Almost no one has serious hopes for a positive breakthrough at the annual UN climate talks that begin today in Doha, Qatar. There is absolutely no discussion from the biggest emitters about a binding agreement that would take anything close to the type of drastic action needed.
Big Oil, Big Coal and the other robber barons will continue to burn the planet’s future, while the politicians fiddle. Especially given the year we’ve had, this is inexcusable.
2012 has given us unprecedented warning signals that global warming is not only already underway, but proceeding at a much more rapid pace than expected.
We’ve seen new, alarming evidence of methane being released from melting permafost in Siberia, along with record ice retreat in the Arctic and melting in Greenland. And, of course, droughts and Hurricane Sandy drove home the point. Climate change is here, and presents an existential crisis to human society and to the survival of our species and millions of others.
In a new column today on TruthOut, Chris Hedges paints a vivid and frightening picture of the looming catastrophe.
“A planetwide temperature rise of four degrees Celsius … will cause a precipitous drop in crop yields, along with the loss of many fish species, resulting in widespread hunger and starvation. Hundreds of millions of people will be forced to abandon their homes in coastal areas and on islands that will be submerged as the sea rises. There will be an explosion in diseases such as malaria, cholera and dengue fever. Devastating heat waves and droughts, as well as floods, especially in the tropics, will render parts of the Earth uninhabitable. The rain forest covering the Amazon basin will disappear. Coral reefs will vanish. Numerous animal and plant species, many of which are vital to sustaining human populations, will become extinct. Monstrous storms will eradicate biodiversity, along with whole cities and communities. And as these extreme events begin to occur simultaneously in different regions of the world, the report finds, there will be ‘unprecedented stresses on human systems.’ Global agricultural production will eventually not be able to compensate. Health and emergency systems, as well as institutions designed to maintain social cohesion and law and order, will crumble. The world’s poor, at first, will suffer the most. But we all will succumb in the end to the folly and hubris of the Industrial Age. And yet, we do nothing.”

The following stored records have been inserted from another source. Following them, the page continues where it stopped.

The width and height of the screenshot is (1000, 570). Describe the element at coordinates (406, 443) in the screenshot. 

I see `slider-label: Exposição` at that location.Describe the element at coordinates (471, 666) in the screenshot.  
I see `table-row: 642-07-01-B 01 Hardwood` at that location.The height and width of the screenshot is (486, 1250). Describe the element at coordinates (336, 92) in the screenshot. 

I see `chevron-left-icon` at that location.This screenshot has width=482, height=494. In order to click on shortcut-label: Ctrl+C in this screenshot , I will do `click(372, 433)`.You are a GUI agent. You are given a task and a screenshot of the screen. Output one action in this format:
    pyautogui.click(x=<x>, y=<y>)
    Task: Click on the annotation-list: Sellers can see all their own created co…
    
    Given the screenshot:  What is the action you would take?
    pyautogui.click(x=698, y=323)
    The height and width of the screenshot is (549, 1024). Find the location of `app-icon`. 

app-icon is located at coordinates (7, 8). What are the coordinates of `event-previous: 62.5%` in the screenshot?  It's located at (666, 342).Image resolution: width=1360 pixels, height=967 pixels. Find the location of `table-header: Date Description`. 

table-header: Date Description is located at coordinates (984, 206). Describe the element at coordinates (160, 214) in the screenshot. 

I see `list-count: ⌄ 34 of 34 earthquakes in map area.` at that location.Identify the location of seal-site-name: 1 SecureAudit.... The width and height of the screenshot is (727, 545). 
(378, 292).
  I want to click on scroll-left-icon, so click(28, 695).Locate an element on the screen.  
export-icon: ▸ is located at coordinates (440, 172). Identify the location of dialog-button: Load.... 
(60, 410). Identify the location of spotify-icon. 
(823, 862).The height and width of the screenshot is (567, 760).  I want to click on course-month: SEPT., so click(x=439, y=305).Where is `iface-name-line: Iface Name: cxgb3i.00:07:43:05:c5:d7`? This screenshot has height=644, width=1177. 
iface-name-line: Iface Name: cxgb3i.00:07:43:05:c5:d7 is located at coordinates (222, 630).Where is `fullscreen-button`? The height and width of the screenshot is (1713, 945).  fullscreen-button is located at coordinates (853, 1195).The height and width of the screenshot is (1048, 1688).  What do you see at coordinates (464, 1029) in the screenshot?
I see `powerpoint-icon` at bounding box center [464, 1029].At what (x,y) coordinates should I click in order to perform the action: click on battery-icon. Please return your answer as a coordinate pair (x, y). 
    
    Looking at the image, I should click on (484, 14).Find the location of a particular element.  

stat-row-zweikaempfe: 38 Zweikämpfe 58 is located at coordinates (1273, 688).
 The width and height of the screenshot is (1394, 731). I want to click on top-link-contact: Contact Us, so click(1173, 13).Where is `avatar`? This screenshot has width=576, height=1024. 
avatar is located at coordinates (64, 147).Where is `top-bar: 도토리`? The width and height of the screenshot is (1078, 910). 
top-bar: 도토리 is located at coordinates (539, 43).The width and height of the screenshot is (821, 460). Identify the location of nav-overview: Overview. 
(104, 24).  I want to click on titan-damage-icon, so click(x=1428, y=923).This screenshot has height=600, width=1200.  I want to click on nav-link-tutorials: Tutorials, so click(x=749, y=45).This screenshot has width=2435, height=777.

This forecast is not the product of a left-wing imagination. Hedges, in fact, is merely summarizing the findings of a new report — from the World Bank! The report focuses on four degrees of warming, Hedges points out, because “the tepidness of the emission pledges and commitments of the United Nations Framework Convention on Climate Change will make such an increase almost inevitable.”
Qatar is an appropriate location for the latest installment of the dismal spectacle that the annual talks have become. The emirate has the world’s highest carbon emissions per capita. Qatar is a petro-state par excellence that overwhelmingly relies on a migrant labour force denied their basic rights. And Qatar is also an important military asset for the United States; the U.S. base there was a key headquarters for the U.S. invasion of Iraq.
Qatar should be a reminder of the systemic problems that must be addressed along with the planetary climate emergency: inequality, migrant justice and empire.
Without reducing inequality and capping the extravagant ecological footprints of the wealthiest, there is no chance of cutting emissions, and, moreover, appeals to curtail fossil fuel development by poor and marginalized people amount to little more than Neo-Malthusian hypocrisy.
Without prioritizing migrant justice, the millions of climate refugees — and the hundreds of millions more in the years to come — will be left open to the most brutal forms of apartheid, as new and deadly waves of xenophobia rise along with the ocean waters.
Without ending the philosophy of plunder behind war and empire, humanity has no chance of coming together in cooperation to confront the climate crisis.
Thankfully, there are emerging movements making these connections. Here in Canada, PowerShift 2012 was a shot in the arm and an inspiration. I know some young PowerShift delegates who are in Qatar this week, where they’ll join other grassroots activists to be sure that climate justice has some voice at the UN talks.
These activists are continuing the path laid out in the People’s Agreement of Cochabamba, which came out of the historic April 2010 gathering of more than 20,000 activists in Bolivia.
Sadly, the Cochabamaba declaration will barely be reflected in the official deliberations. But it’s still a source of hope and guidance: some of its key points are almost never mentioned at the UN talks, like the idea that the rich countries of the Global North need to pay their ‘climate debt,’ or that military spending should be redirected to fight the climate crisis.
All this to say I’m not hopeful about what will come out of Qatar over the next two weeks. But I am wishing friends and activists there good luck.
The climate justice movement faces a monumental task. We all do. The corporate nihilists and their lackey politicians — the Nero-liberals, you might say — will continue to destroy our collective future unless they are forcibly stopped.